Answer to Question #132461 in Statistics and Probability for MANDALAPU SANJANA

Question #132461

In a city, the daily consumption of Electric power in millions of ‘kwh’ can be considered as a random variable following Gamma Distribution with α= 3, λ= ½. If the power plant in that city has a daily consumption of 12 million KWs, what is the probability that this supply of power is ‘insufficient’ in any given day?[ Hint: Find P(X>12)]

Expert's answer

"P(X>12) = 1 - P(X \\leq 12)"

To describe "P(X \\leq k)" we use cumulative distribution function(CDF). For gamma distribution CDF is

"P(X\\leq x) = F(x; \\alpha, \\lambda) = \\frac{\\gamma(\\alpha, \\lambda x)}{\\Gamma(\\alpha)}"
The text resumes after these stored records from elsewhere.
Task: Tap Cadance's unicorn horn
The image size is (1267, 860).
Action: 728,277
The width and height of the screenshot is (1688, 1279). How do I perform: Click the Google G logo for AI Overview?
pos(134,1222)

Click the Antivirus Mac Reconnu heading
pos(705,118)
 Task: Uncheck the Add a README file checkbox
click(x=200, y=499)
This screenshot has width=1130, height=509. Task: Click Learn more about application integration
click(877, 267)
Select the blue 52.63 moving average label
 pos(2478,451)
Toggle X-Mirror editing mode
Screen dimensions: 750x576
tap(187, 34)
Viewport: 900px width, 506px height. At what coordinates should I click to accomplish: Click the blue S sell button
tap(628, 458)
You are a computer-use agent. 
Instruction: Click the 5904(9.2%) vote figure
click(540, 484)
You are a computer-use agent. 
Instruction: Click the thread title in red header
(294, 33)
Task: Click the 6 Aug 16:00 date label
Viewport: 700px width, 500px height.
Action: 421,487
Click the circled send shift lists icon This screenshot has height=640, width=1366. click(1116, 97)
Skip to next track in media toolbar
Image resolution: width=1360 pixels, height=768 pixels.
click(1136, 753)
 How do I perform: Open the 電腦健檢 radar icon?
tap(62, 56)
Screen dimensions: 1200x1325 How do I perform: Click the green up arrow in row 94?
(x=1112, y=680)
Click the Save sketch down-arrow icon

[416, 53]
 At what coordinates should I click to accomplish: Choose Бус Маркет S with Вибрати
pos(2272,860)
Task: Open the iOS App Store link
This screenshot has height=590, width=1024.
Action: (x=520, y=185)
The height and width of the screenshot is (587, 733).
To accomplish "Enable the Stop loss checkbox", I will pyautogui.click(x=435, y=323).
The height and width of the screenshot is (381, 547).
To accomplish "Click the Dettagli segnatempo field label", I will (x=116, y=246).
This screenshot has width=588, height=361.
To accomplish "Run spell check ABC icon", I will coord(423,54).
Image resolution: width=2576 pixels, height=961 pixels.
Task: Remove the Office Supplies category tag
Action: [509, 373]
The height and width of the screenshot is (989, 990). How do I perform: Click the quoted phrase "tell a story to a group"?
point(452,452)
where where "{\\displaystyle \\gamma (\\alpha ,\\lambda x)}" is the lower incomplete gamma function and "\\Gamma(\\alpha)" is ordinary gamma function.

"P(X\\leq12) = \\frac{\\gamma(3, 6)}{\\Gamma(3)} = 0.938".

Although "\\Gamma(x)" for integer numbers can be easily calculated, "{\\displaystyle \\gamma (3 ,6)}" has to be found from tables or calculated numerically (e.g. here: https://www.wolframalpha.com/input/?i=Gamma%5B3%2C0%2C6%5D%2FGamma%5B3%5D).

"P(X>12) = 1 - P(X \\leq 12) = 1 - 0.938 =0.062"

Answer: "P(X>12) = 0.062"